The basic rules are that one bedroom is allowed for each of the following people:

  • Two children of either gender under the age of 10
  • Two children of the same gender under the age of 16
  • One child over the age of 16
  • A single adult
  • A couple

Exemptions

The number of bedrooms a household needs can be increased in certain circumstances. The rules in this area are complicated and you may need to take advice on your individual situation.

Special rules affect the following groups:

  • Disabled adults who need overnight care
  • Households with disabled children who cannot share a bedroom because of their disability
  • Households with adult children in the armed forces who are away from home
  • Foster carers

The rules in relation to people who need overnight care specify that you must have a non-resident carer to qualify and you must already have an extra bedroom in your home available for your carer.

If you have a severely disabled child in your household who is unable to share a room because of their disability, they are always entitled to their own room in the bedroom calculation.

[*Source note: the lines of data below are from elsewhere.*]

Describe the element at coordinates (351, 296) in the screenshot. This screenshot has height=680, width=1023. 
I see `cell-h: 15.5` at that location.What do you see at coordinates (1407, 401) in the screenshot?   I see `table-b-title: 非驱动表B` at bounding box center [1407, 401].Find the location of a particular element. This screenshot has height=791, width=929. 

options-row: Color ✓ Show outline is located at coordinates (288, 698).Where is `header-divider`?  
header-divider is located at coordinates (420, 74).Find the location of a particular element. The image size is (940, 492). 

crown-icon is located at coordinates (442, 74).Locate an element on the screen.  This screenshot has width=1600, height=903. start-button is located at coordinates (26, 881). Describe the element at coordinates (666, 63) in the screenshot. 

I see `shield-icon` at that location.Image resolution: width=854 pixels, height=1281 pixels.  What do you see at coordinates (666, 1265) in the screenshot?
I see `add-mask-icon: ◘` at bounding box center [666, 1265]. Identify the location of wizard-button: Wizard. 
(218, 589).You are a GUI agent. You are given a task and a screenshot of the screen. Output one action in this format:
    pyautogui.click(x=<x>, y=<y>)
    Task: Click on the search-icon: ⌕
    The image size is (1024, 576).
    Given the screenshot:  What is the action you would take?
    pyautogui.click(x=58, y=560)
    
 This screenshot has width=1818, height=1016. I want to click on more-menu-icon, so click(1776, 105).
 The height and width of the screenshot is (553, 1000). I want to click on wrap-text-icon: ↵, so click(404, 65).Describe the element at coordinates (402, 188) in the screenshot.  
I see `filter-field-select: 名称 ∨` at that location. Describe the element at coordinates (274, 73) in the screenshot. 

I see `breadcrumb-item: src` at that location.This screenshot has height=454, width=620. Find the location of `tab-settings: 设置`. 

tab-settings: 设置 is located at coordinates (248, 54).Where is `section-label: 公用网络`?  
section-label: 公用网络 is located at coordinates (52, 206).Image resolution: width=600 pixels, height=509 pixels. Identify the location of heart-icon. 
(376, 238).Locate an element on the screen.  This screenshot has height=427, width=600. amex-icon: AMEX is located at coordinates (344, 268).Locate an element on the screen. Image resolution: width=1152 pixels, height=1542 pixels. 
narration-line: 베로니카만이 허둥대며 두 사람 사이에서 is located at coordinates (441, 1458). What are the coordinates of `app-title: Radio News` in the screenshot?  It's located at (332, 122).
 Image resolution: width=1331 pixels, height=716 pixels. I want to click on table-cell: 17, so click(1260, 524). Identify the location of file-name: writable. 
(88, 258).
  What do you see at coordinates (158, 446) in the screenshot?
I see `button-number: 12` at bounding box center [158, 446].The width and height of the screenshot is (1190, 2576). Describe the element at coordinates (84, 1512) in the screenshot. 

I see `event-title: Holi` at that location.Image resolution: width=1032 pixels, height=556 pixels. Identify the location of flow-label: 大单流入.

On 12th March 2013 the government announced new rules for people with adult children in the armed forces and for foster carers.

Approved foster carers are entitled to an extra bedroom between placements if they have fostered a child, or become a foster parent within the last 12 months.

Households with adult children in the armed services will be treated as if those children are living at home, even if they are deployed on operations. Their bedroom allowance will be worked out as if they were living at home in the normal way.

If you qualify under any of these exemptions please say 'yes' to the question on the calculator about exemptions and we will calculate your bedroom allowance on the basis that you are entitled to an extra bedroom.

Who does the bedroom entitlement calculation affect?

The rules affect most people of working age who live in private rented accommodation or, from 1st April 2013, in social housing accommodation such as a council house or housing association property.

The rules do not affect:

  • Pensioners
  • People who live in supported exempt accommodation
  • People who live in certain types of accommodation, such as houseboats or caravans
  • People who have been temporarily housed by their council
  • People who rent their property under a shared ownership scheme

If you live in social housing and are affected by the introduction of the new rules you can get more information from our Questions and Answers on under occupation.

People temporarily protected from the under occupation rules

There are two protected groups, where your full rent will be met for a period even if you are under occupying your home. At the end of the protection period, you will have your Housing Benefit restricted if you are still under occupying.

  • Protected group 1. If you did not receive Housing Benefit in the year leading up to making a claim then your full rent will be used for the first 13 weeks of your current claim, though your local authority can still restrict the rent if they believe that you could not afford it when you first moved in or that it is 'unreasonable'.
  • Protected group 2. If a member of your household has died then your full rent will be used for the next year. If you were already claiming prior to the death then your Housing Benefit will not be restricted for the next year. For these purposes household includes relatives you live with not just immediate family.